The winter rain gradually faded away, we put away the umbrella, he took my hand, and walked on the path, like an old movie in the past, there was no sound between each other.

"Junmu, hold on tighter, okay?"

He said, "Okay."

"Don't let go."

"it is good!"

Good, good... like the echoes back and forth in the valley. The sun did not appear in the city soon after the rain, and the air was still filled with mist, like a shallow sea. Now that I think about it, the fog at that time was like a dream...

04
Song Junmu's home is just a shell that I can temporarily hide from. After all, I still have to return to life and school.

"Isn't this Su Ruo from the art department?"

"Which Su Ruo?"

"It's the one who stole Yan Lele's necklace. It's going crazy in school, and you don't know?"

"Oh, you mean her."

"Now she dares to show up!"

"It's for the final exam."

"The character is so bad, what's the point of taking the test? It's really embarrassing to our University A. If I were her, I would just dig a hole and bury my face in it!"

"Yes, yes!"

As long as I walk, I can hear such conversations without exception, and now I have become a celebrity in University A.

I walked from the school gate to the dormitory building, and people passing by along the way looked at me, pointed, and whispered.I closed my eyes and endured all this silently until I walked into the dormitory building.The girls passing by were all laughing quietly, I frowned, not knowing what was so funny.

"Is it very popular to live together outside of school recently?" The girl who passed by already laughed.

Another girl also smiled ambiguously: "It's been a long night, living in a world of two, I'm so jealous."

"Ah, I really want to stay out with Song Junmu all night."

The yelling made me a little disgusted, but the girl behind me was still smiling happily.

"How can you compare to others? You have a brother who is a top student in the law department, and a good-looking childhood sweetheart, and now he is next to Song Junmu, tsk tsk tsk, how can we compare this skill."

"It's really amazing."

Several low laughs sounded at the same time, and the girls in groups of three and four walked further and further away, but I tried to keep my calm, there was no need to explain something to unrelated people.

"Hey, what are you thinking about?" Someone patted my right shoulder, and I turned my head subconsciously, but there was no one there.

"Fool." The man laughed at me from the left, "When will you be smarter."

"I've always been smart." I looked up and said to Song Junmu.

"Okay, okay, you've always been smart, where are you going?"

I raised the book in my hand: "Go to the library, I have an exam soon."

Song Junmu smiled at me and said, "Go home, let's review together, it's easy to meet nympho in a place like the library."

"Song Junmu, you are too narcissistic, I just want to go to the library."

"The objection is invalid, go home."

I know that the matter of me stealing things has been exaggerated by people with high intentions, and the matter of Song Junmu and I living together outside the school has also been described as filthy.

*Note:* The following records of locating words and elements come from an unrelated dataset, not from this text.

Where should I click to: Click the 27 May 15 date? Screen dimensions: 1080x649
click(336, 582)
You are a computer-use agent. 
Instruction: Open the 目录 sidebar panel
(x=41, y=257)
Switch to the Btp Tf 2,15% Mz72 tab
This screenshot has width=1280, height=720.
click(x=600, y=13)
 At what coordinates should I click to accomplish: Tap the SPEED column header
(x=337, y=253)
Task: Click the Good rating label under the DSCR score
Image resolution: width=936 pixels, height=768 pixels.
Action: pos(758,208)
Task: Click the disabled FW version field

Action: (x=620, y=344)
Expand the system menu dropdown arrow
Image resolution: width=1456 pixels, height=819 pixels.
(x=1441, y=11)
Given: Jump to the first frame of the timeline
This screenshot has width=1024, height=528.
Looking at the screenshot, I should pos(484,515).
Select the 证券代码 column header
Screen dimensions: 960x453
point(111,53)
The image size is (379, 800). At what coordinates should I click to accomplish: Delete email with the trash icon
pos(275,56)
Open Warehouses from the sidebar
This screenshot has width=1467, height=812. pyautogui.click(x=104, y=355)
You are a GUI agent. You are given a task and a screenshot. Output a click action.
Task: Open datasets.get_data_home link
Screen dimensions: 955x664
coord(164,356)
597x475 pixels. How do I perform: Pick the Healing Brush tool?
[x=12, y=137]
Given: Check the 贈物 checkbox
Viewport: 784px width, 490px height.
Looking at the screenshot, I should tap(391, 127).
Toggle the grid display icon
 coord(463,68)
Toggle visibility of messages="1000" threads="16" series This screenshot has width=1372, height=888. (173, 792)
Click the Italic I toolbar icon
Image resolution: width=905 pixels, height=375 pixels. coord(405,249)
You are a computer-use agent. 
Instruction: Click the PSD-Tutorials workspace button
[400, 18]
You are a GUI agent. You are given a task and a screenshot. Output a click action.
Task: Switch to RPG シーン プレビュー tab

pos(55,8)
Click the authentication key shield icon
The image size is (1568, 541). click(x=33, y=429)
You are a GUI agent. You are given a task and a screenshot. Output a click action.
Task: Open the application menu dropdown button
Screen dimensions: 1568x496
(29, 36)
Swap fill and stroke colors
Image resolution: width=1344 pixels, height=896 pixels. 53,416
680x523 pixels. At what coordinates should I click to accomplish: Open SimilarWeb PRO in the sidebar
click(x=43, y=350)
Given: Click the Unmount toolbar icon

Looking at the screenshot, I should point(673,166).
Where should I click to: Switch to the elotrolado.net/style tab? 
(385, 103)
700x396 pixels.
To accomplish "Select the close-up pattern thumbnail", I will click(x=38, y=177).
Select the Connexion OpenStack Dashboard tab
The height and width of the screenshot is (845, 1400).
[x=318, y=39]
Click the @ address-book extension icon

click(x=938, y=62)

Song Junmu wanted to take me away from the cusp, but I refused to leave.Going to the library, to the self-study room, I just want to go to that kind of crowded place, I didn't do anything wrong, why didn't I dare to go?
If I don't go, doesn't it prove that I have a guilty conscience and admit that I have a problem?
I looked at him Song Junmu, his eyes made my heart ache, I tried to raise the corners of my mouth: "Then let's go home!"

I am a person who does not want to compromise, but I am willing to give in for Song Junmu, because I know that this boy does everything for my sake, and I don't want him to feel sad.

"Su Ruo, the sky is very blue today."

"Ah."

"I believe everything will be fine in the future, and the sky will always be so clear."

"Ah."

"Su Ruo, can I be artistic?"

"what?"

"your happiness is the sun in my world."

"Yeah." My heart was already turbulent, I smiled at him and said to him, "I'm fine, it's sunny."